Due to the huge number and traffic of Meituan's entire database instance, and with the rapid development of the business, it also shows a trend of rapid growth. Therefore, our design must not only meet the current requirements, but also consider the requirements for the next 5 years and longer. At the same time, for database fault analysis, the real-time and completeness of data is the key to quickly and efficiently locating problems, and the capacity cost required to ensure the real-time and completeness of data cannot be ignored. Therefore, combined with the above requirements and some other considerations, we put forward some principles for this part of the design, mainly including:

  • Full-memory computing : Ensure that all computations are performed with pure memory in a single thread or in a single process, pursuing the ultimate in performance and throughput.
  • Report raw data : The data reported by the MySQL instance maintains the original data state as much as possible, and does not do or do as little data processing as possible.
  • Data compression : Due to the huge amount of reporting, it is necessary to ensure the extreme compression of the reported data.
  • Controllable memory consumption : It is almost impossible for memory overflow to occur through theoretical and practical stress testing.
  • Minimize the impact on the MySQL instance : Post the calculation as much as possible, do not perform complex calculations on the Agent, and ensure that the production of the RDS instance is not greatly affected. The following is the specific architecture diagram:

Figure 10 Test of the impact of Agent on the database

Full SQL (all SQL accessing the database) is the most challenging function of the entire system and one of the most important information for database exception analysis. Therefore, some key points will be made on the aggregation method of full SQL, the effect of aggregation and compression, and compensation design. introduce.

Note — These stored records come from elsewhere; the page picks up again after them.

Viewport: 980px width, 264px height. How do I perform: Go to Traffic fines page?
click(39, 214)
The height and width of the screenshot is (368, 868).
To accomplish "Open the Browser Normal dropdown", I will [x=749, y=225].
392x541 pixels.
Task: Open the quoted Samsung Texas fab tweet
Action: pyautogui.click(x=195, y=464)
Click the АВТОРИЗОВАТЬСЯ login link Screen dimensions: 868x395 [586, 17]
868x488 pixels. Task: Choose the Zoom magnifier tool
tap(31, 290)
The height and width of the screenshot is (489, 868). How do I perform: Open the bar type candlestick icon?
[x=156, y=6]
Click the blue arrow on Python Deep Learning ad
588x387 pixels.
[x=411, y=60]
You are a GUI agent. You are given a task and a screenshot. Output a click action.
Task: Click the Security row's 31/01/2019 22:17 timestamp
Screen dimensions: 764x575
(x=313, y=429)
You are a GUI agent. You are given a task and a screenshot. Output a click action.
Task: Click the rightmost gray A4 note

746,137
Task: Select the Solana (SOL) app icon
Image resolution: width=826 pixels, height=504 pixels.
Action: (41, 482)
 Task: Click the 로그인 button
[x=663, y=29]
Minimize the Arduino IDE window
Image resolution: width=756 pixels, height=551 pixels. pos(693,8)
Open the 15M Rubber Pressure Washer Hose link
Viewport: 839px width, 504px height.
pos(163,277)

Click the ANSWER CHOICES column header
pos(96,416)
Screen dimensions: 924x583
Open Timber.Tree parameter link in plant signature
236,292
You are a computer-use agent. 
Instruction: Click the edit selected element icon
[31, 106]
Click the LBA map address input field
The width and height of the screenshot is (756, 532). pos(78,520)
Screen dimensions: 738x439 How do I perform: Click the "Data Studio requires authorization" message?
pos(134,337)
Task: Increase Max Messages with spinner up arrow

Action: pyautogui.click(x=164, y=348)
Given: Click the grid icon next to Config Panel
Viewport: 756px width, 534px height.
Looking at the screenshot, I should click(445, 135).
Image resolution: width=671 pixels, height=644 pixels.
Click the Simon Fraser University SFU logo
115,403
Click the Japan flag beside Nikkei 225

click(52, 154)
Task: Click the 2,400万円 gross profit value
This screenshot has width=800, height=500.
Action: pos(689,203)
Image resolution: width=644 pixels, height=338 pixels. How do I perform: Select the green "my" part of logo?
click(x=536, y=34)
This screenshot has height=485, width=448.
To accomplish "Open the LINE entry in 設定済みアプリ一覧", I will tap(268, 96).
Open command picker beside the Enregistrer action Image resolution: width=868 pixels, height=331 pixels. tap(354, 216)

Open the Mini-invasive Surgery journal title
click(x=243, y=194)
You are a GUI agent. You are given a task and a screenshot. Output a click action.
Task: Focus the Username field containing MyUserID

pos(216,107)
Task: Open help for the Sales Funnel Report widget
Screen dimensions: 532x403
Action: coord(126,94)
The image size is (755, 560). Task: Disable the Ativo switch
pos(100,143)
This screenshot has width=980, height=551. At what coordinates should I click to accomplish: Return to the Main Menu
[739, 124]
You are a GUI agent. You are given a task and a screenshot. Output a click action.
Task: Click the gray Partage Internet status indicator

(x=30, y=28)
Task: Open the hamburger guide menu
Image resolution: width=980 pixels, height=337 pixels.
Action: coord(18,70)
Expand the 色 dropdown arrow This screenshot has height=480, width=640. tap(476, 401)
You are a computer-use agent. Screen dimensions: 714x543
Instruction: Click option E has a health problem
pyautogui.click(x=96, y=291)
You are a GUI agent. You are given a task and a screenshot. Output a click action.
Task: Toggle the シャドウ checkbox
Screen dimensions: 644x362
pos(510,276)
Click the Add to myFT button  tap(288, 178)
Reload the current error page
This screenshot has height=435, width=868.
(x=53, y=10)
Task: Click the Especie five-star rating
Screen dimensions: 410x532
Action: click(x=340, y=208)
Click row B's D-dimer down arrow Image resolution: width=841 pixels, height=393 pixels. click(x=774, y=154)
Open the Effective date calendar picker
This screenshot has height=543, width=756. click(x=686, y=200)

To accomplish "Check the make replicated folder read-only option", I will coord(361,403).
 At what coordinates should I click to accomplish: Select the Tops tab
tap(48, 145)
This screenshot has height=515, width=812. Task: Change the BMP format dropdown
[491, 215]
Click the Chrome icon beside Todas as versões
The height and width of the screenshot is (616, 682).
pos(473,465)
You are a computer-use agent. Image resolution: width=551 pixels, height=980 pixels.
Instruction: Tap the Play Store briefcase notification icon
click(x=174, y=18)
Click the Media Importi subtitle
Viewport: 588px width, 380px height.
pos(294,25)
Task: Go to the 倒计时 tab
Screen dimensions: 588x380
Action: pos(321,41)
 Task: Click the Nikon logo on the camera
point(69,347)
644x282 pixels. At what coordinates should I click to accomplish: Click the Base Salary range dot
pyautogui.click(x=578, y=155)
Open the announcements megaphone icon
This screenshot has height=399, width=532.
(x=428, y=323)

3.3.1 Aggregation method of full SQL

Due to the huge amount of detailed data, we adopted an aggregation method. The consumer thread will aggregate and calculate the messages of the same template SQL by minute granularity, using "RDSIP+DBName+SQL template ID+minutes where the SQL query ends" as the aggregation key. The calculation formula of the aggregate key is: Aggkey=RDS_IP_DBName_SQL_Template_ID_Time_Minute (The value of Time_Minute is taken from the "year, month, day, hour, minute" where the SQL query end time is located)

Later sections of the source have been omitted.